Here are some of the truly inspirational audiobooks I’ve consumed during quarantine.
When: The Scientific Secrets of Perfect Timing
Daniel H. Pink is the author and the narrator. He does an absolutely awesome job of describing the ins and outs of human nature that have influence over a surprising number of things in our lives! I learned things about myself and how I work, morning person whose peak time is followed by a trough and another slight peak before a drop off. (This also supports my nap habit.) I also learned things like the optimal time to be sentenced by a judge, should that fact ever come in handy some day. I’ll definitely re-read or listen to this book, but it was awesome for the first read.
Hillbilly Elegy: A Memoir of a Family and Culture in Crisis
J.D. Vance is the author and the narrator. What a very remarkable life he has lived. I loved the way he was able to weave in the historical, cultural and socio economic factors that have influenced his life. I also truly appreciated his familial struggles with addiction and the space he reserves in the book to discuss the childhood traumas and resiliency factors are invisible strings in people’s lives. It’s truly remarkable, and soon to be made into a movie or television show, I believe.

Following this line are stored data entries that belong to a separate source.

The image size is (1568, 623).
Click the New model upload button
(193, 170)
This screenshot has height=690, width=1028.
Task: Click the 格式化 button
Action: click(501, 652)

Talking to Strangers: What We Should Know About the People We Don’t Know
First off, I have no idea how Malcolm Gladwell can continue to pump out these ground-breaking books that cause people to re-evaluate the way they live their lives. But I suppose that’s a matter for another day. Among the things I learned the first go-around with this book are that actually meeting someone and looking in their eyes to decide a truth is likely not the best way to get to the truth and, along the same lines, that a computer program is better at predicting which criminals will be repeat offenders than judges. I will most definitely revisit this book, because the sheer amount of information is too much to absorb on the first go-around.
How do you feel about audiobooks? Or perhaps you now find yourself without an avenue for listening, as commutes are cut down or nonexistent?